Work required »
Range to reproduce from the entries below: the line with "Open Accenture Data Scientist salaries link", the line with "Click sleeve value", and every line in between. Give them exactly and give nothing else.

Records supplied »
-------------------------
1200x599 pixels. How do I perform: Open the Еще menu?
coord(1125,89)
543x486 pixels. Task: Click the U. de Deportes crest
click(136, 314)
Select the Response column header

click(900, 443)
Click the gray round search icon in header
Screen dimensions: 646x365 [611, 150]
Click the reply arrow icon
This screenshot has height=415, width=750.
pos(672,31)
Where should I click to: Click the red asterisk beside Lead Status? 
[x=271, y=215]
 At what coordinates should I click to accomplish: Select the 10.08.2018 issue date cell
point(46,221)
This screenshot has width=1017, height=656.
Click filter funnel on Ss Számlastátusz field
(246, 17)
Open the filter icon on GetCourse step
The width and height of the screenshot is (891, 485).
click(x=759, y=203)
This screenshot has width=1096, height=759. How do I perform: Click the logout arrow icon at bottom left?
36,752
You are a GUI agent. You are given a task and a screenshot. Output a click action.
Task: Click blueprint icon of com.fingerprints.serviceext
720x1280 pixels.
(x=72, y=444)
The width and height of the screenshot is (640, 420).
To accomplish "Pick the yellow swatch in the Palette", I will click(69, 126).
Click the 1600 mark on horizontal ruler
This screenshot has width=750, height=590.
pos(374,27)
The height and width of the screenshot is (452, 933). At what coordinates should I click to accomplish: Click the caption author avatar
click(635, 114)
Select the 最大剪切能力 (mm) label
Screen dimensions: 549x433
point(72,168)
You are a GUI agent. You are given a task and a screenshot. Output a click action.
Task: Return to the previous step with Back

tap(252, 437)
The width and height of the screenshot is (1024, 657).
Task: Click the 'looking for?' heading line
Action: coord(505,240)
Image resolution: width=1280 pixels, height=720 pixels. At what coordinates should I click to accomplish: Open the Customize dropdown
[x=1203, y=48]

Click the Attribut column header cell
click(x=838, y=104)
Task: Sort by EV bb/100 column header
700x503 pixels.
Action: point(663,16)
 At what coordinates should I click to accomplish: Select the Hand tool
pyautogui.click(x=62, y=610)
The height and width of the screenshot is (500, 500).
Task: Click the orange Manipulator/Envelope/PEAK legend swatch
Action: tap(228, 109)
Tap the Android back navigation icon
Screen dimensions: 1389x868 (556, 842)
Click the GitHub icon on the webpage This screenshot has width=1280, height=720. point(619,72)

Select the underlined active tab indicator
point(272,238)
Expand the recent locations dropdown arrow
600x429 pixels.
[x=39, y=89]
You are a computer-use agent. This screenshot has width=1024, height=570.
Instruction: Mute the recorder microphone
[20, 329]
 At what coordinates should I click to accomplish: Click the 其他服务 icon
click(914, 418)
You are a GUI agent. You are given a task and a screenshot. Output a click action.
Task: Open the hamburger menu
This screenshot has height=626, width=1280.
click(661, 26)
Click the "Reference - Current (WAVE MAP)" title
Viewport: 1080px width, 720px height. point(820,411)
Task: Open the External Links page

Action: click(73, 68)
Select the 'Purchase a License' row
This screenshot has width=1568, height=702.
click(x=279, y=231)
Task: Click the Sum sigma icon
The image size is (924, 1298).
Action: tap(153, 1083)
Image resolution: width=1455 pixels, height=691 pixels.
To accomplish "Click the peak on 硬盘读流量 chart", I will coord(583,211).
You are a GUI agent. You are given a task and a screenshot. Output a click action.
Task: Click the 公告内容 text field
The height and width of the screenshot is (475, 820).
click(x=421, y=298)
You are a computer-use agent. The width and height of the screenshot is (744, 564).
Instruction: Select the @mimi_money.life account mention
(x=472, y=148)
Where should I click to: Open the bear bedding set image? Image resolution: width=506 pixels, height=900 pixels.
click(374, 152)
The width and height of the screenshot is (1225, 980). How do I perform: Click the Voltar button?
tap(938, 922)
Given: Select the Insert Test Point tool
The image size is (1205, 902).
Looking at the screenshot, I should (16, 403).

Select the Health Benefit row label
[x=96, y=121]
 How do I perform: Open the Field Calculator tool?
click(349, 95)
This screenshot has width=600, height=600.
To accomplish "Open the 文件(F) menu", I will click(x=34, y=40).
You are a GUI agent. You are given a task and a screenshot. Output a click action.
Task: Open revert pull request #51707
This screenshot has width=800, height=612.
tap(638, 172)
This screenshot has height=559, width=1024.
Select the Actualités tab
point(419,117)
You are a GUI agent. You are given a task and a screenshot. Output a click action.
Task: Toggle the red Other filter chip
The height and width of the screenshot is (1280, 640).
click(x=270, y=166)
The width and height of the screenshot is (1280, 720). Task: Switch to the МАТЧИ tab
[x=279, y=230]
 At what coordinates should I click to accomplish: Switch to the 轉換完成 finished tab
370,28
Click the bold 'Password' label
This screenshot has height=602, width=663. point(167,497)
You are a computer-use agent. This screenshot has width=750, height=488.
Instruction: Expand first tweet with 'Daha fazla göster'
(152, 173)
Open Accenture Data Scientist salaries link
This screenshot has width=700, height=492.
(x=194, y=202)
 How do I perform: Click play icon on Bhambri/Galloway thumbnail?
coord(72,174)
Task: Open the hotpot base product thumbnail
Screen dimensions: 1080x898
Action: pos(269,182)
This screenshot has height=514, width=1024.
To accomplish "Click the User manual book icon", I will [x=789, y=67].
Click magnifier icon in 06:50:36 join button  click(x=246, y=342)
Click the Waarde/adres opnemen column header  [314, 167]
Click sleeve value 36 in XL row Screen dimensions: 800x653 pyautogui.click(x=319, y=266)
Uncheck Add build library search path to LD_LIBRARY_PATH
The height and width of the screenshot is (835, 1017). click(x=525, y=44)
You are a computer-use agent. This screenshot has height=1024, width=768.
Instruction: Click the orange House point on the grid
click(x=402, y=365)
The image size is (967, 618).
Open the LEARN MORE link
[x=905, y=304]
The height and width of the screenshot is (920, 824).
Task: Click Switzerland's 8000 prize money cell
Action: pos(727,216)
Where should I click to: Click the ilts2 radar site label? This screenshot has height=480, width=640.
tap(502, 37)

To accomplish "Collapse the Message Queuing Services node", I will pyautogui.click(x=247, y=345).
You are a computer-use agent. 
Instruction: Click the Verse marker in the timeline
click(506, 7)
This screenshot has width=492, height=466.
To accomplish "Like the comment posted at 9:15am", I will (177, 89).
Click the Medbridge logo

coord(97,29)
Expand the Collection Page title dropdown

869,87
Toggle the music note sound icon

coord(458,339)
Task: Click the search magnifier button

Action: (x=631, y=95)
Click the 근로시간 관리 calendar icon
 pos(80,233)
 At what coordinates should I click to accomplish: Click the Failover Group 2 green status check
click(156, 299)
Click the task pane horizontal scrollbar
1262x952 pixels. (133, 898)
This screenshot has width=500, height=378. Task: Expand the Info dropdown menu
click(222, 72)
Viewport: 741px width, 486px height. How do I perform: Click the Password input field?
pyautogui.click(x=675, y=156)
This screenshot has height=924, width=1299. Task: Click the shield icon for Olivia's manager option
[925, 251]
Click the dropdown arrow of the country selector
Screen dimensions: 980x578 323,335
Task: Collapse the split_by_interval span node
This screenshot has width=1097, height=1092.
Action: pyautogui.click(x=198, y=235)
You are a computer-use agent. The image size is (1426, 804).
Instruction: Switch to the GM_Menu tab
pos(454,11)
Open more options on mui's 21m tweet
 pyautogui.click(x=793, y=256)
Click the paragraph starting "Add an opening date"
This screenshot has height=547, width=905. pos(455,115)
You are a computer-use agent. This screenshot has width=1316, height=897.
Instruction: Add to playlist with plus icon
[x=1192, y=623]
-------------------------
Expected answer »
Open Accenture Data Scientist salaries link
This screenshot has width=700, height=492.
(x=194, y=202)
 How do I perform: Click play icon on Bhambri/Galloway thumbnail?
coord(72,174)
Task: Open the hotpot base product thumbnail
Screen dimensions: 1080x898
Action: pos(269,182)
This screenshot has height=514, width=1024.
To accomplish "Click the User manual book icon", I will [x=789, y=67].
Click magnifier icon in 06:50:36 join button  click(x=246, y=342)
Click the Waarde/adres opnemen column header  [314, 167]
Click sleeve value 36 in XL row Screen dimensions: 800x653 pyautogui.click(x=319, y=266)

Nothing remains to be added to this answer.